§ **What the exercise asks**: With the pictures removed, please write out every line below exactly as given.

§ **Stored data**:
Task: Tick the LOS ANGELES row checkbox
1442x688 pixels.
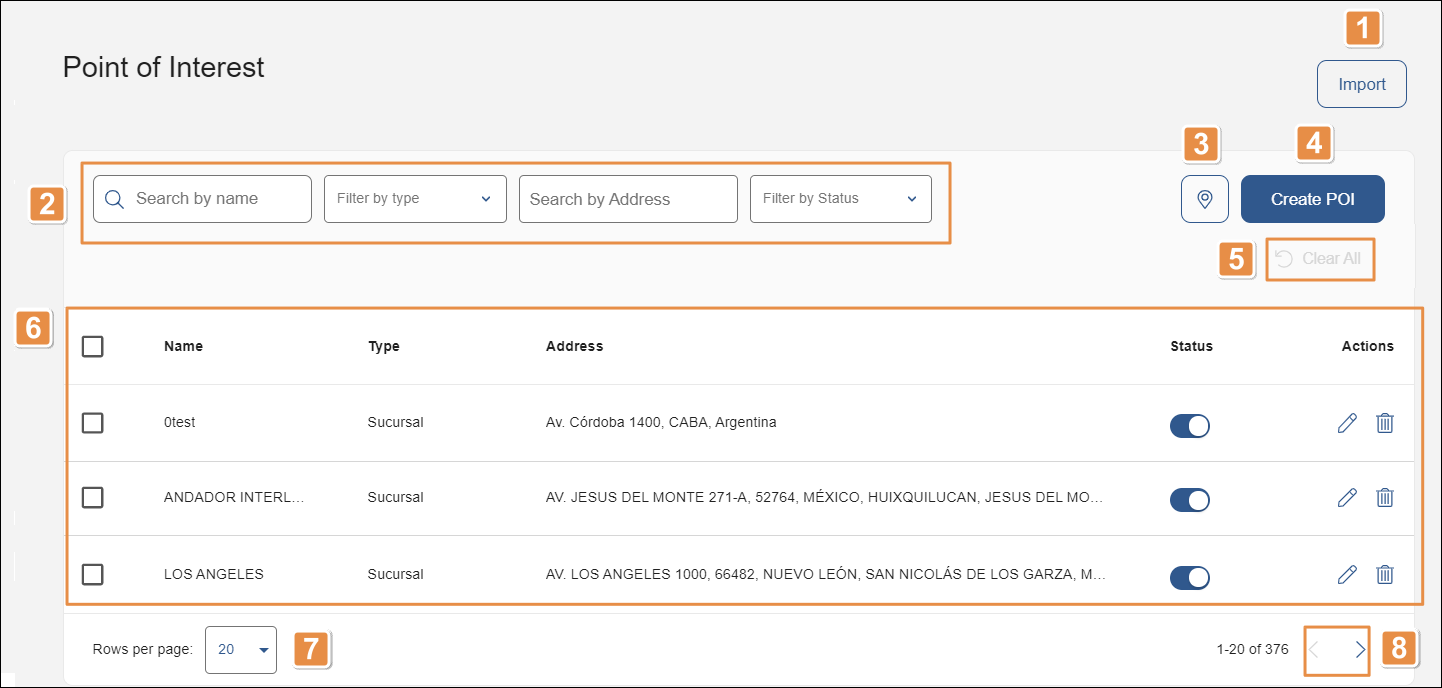Action: click(93, 574)
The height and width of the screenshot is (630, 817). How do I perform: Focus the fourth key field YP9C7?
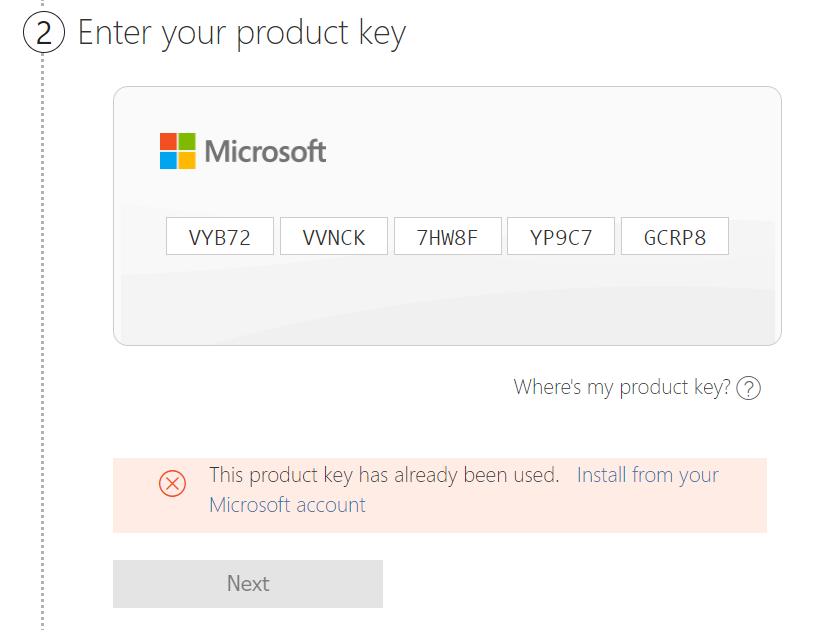tap(561, 238)
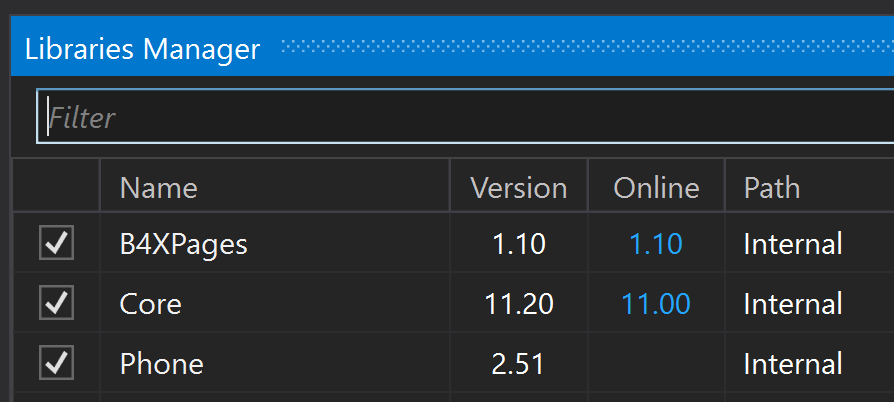Disable the Phone library checkbox
The width and height of the screenshot is (894, 402).
pos(56,363)
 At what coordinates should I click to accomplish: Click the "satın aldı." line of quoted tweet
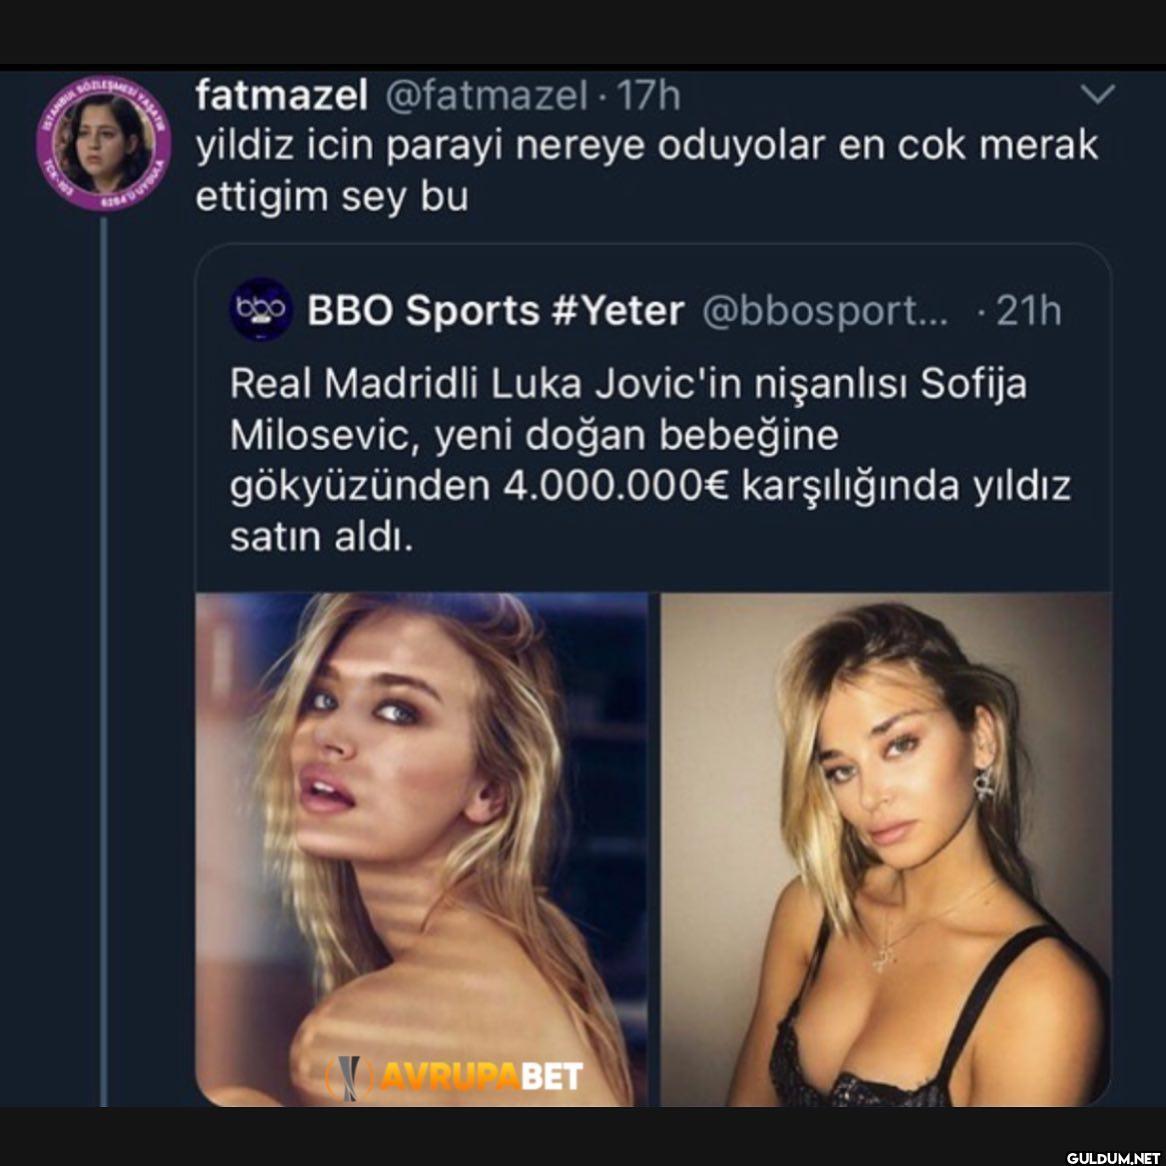pyautogui.click(x=321, y=538)
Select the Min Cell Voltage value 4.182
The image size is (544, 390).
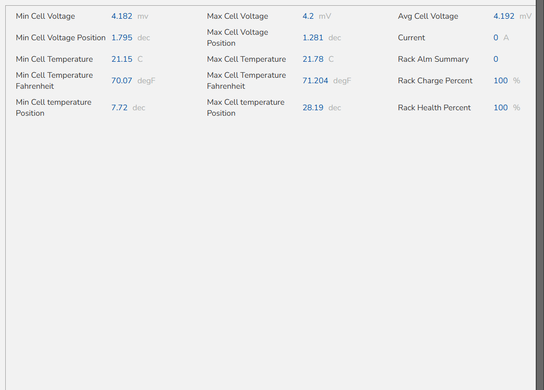tap(122, 16)
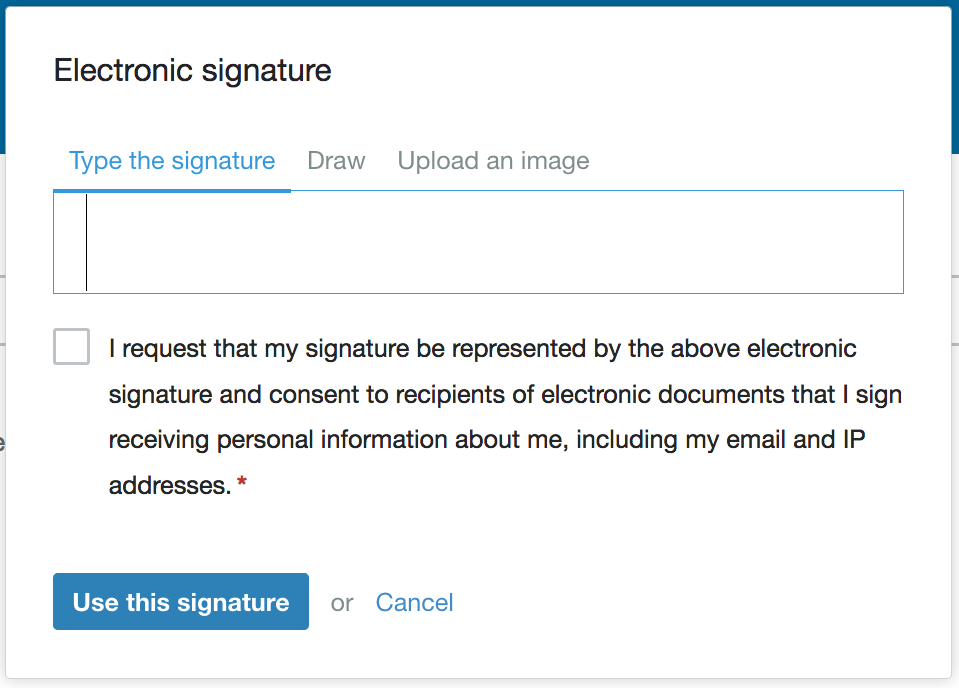
Task: Select the Type the signature tab
Action: (171, 160)
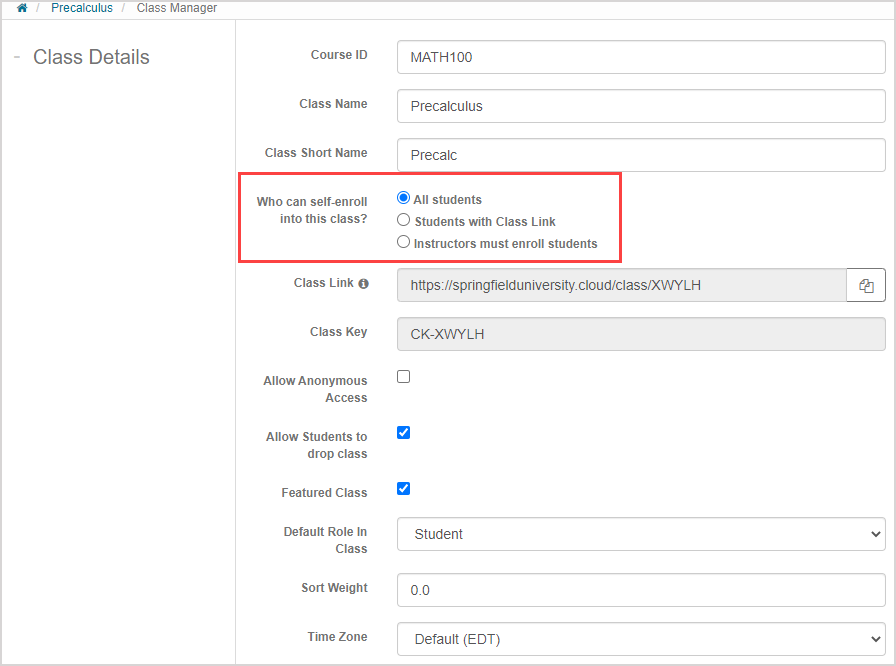The width and height of the screenshot is (896, 666).
Task: Uncheck Allow Students to drop class
Action: click(404, 433)
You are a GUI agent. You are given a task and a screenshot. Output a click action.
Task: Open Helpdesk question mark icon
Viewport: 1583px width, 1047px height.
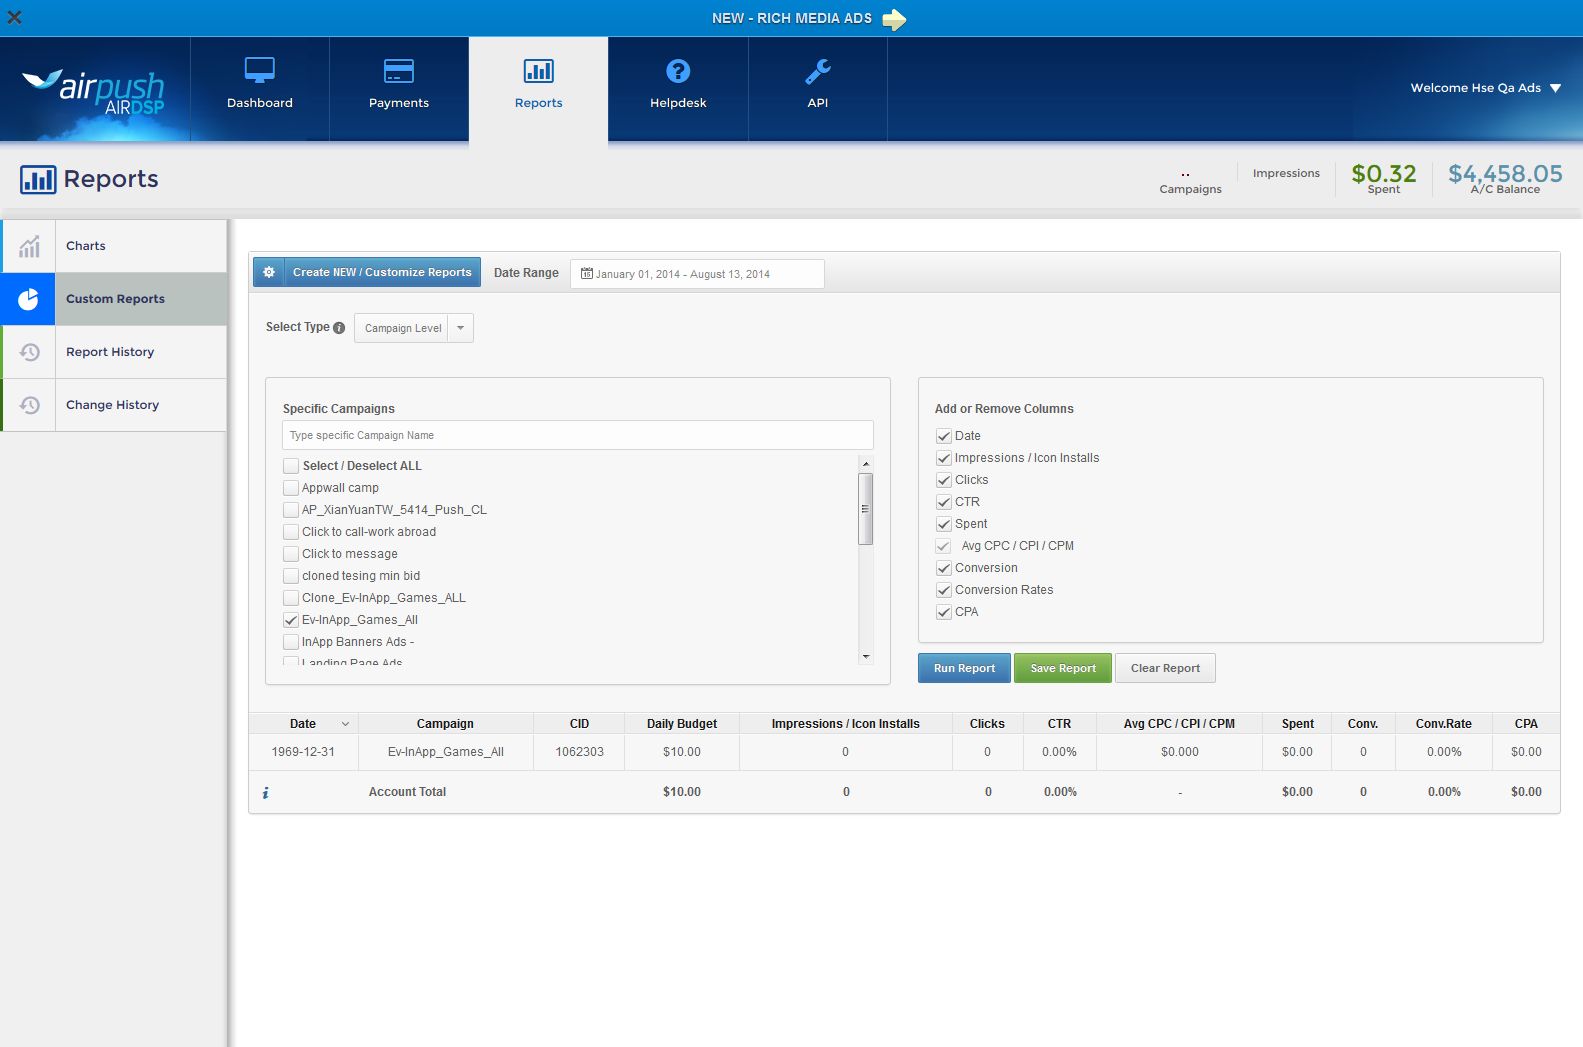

§ **Written answer**:
Task: Tick the LOS ANGELES row checkbox
1442x688 pixels.
Action: click(93, 574)
The height and width of the screenshot is (630, 817). How do I perform: Focus the fourth key field YP9C7?
tap(561, 238)
Disable the Phone library checkbox
The width and height of the screenshot is (894, 402).
pos(56,363)
 At what coordinates should I click to accomplish: Click the "satın aldı." line of quoted tweet
pyautogui.click(x=321, y=538)
Select the Min Cell Voltage value 4.182
The image size is (544, 390).
tap(122, 16)
Task: Select the Type the signature tab
Action: (171, 160)
The width and height of the screenshot is (896, 666).
Task: Uncheck Allow Students to drop class
Action: click(404, 433)
You are a GUI agent. You are given a task and a screenshot. Output a click action.
Task: Open Helpdesk question mark icon
Viewport: 1583px width, 1047px height.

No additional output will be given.